# Are computations with Dual numbers twice as slow as non Duals?

After reading this I got the impression that computations with dual numbers are typically expected to be twice as slow as non-duals. The reasoning was that both the normal and dual computations have to calculated at each operation, much like in complex arithmetic.

However I fail to observe this in the following minimal example. The example is motivated by the computation of parts of the gradient of a function `g(x::AbstractVector)`. Assuming forward mode AD, I can either split the function’s input into two vectors (one operating with dual numbers and the other not) or use dual numbers for everything. In doing the latter I don’t observe the nearly as much as `(2*5 + 2*20)/(2* 5 + 20)` = 1.667x slowdown that I would expect.

``````using ForwardDiff
using BenchmarkTools
using Base: Iterators

function f(x::AbstractVector{T}, y::AbstractVector) where {T}
result = zero(T)
for j in 1:1000  # 1000 "computations" to simulate a situation where f or g dominates allocation costs in override
for value in x
result += (0.9 * value)^j
end
for value in y
result += (0.9 * value)^j
end
end
return result
end

const x_values = ones(5)
const y_values = ones(20)

@btime ForwardDiff.gradient(x -> f(x, y_values), x_values)

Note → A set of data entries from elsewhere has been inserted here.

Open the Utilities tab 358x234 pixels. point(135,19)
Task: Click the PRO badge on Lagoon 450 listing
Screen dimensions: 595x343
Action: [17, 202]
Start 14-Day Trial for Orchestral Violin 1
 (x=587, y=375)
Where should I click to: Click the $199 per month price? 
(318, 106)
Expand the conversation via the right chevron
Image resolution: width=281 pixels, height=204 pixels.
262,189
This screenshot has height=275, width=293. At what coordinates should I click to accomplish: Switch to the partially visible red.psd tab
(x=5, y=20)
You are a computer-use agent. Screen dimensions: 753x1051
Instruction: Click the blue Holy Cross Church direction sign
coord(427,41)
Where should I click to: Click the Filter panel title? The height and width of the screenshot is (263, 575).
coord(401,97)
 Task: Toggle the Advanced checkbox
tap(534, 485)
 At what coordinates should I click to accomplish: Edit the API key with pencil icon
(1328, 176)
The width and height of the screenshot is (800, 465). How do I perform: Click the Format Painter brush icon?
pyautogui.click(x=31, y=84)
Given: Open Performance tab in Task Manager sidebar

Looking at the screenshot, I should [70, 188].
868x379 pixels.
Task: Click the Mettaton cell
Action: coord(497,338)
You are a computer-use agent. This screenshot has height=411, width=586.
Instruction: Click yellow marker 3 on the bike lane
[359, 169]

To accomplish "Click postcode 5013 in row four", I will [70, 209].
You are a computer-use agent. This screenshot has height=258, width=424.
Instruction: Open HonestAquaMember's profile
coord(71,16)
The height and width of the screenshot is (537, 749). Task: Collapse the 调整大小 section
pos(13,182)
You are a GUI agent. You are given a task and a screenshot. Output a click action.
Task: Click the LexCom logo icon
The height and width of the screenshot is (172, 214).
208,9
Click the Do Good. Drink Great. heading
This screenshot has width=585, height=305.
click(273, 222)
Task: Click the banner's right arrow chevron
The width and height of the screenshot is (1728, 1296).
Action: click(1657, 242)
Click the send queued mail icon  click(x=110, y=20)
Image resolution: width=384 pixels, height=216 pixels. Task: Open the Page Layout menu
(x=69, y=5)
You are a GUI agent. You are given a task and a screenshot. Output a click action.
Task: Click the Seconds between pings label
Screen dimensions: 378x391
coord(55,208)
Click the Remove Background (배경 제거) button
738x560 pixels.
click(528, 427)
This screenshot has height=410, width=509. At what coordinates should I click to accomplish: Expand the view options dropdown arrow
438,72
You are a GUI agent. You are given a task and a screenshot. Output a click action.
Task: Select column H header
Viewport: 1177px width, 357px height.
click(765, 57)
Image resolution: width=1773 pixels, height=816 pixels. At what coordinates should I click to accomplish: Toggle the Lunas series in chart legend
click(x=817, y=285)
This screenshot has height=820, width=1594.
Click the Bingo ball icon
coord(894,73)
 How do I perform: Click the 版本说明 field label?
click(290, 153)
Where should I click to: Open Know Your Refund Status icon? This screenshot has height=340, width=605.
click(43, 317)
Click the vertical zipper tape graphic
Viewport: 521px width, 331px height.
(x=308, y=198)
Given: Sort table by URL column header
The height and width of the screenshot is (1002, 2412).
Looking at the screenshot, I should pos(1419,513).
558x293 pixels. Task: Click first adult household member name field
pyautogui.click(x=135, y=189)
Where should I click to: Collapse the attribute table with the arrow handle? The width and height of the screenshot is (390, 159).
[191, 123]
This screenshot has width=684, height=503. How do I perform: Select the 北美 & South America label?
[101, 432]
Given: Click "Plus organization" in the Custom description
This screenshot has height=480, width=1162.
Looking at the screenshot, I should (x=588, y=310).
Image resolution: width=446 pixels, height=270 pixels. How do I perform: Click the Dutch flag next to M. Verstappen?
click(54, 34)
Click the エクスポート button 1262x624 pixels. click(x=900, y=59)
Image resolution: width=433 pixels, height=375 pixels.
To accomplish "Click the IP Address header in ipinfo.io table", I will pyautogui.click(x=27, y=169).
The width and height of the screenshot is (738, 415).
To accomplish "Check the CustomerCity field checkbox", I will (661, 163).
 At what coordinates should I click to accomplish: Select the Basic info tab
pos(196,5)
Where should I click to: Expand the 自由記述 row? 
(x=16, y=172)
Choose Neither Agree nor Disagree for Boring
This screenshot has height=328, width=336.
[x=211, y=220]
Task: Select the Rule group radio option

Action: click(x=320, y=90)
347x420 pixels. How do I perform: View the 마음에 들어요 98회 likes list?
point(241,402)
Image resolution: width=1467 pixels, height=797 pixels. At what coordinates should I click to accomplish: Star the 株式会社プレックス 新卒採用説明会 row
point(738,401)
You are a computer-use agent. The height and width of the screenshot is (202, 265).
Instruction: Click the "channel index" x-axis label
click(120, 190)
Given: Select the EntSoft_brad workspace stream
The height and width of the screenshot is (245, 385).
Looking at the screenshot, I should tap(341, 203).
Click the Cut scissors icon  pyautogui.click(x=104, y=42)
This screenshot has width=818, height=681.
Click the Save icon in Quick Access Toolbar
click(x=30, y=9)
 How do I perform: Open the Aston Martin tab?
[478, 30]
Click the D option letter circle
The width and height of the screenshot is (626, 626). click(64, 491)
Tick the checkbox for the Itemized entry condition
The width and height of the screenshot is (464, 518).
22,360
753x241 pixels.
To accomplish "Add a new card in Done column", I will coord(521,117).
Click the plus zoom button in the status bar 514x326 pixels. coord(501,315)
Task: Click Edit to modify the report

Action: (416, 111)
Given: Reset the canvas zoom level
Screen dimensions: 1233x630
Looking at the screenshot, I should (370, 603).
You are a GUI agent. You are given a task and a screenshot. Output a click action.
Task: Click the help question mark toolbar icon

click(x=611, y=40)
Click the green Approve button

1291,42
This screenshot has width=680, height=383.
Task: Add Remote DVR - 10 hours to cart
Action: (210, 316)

const combined_values = vcat(x_values, y_values)

function g(combined::AbstractVector{T}) where {T}
result = zero(T)
for j in 1:1000  # 1000 "computations" to simulate a situation where f or g dominates allocation costs in override
for value in combined
result += (0.9 * value)^j
end
end
return result
end

function override(x, y::T) where {T}
result = T(x)
for i in 1:length(y)
result[i] = y[i]
end
return result
end

override(combined_values, x_values)
@btime ForwardDiff.gradient(x -> g(override(combined_values, x)), x_values)
``````

Which gives:

``````  587.081 μs (4 allocations: 848 bytes)
657.692 μs (5 allocations: 2.16 KiB)
``````

Normally you can SIMD the primal and dual parts because there’s a lot of related computations.

2 Likes

`^` the slow part is calculating the power of the values. The fast part is updating partials via multiplication.

``````if y == zero(y) || iszero(partials(x))
new_partials = zero(partials(x))
else
new_partials = partials(x) * y * (\$f)(v, y - 1)
end
``````

If you have non-zero partials with respect to `x` in `x ^ y`, it would calculate `^` twice – I assume for accuracy reasons instead of `x ^ (y-1)` and multiplying for `x ^ y`.

In your chunk mode gradient, the `partials(x)` will sometimes be 0, letting it skip the second `^`.
Take a linear combination before looping and `^` (e.g. multiply by a dense square matrix) to ensure none of the partials are zero, and you’ll probably get closer to the expected 2x.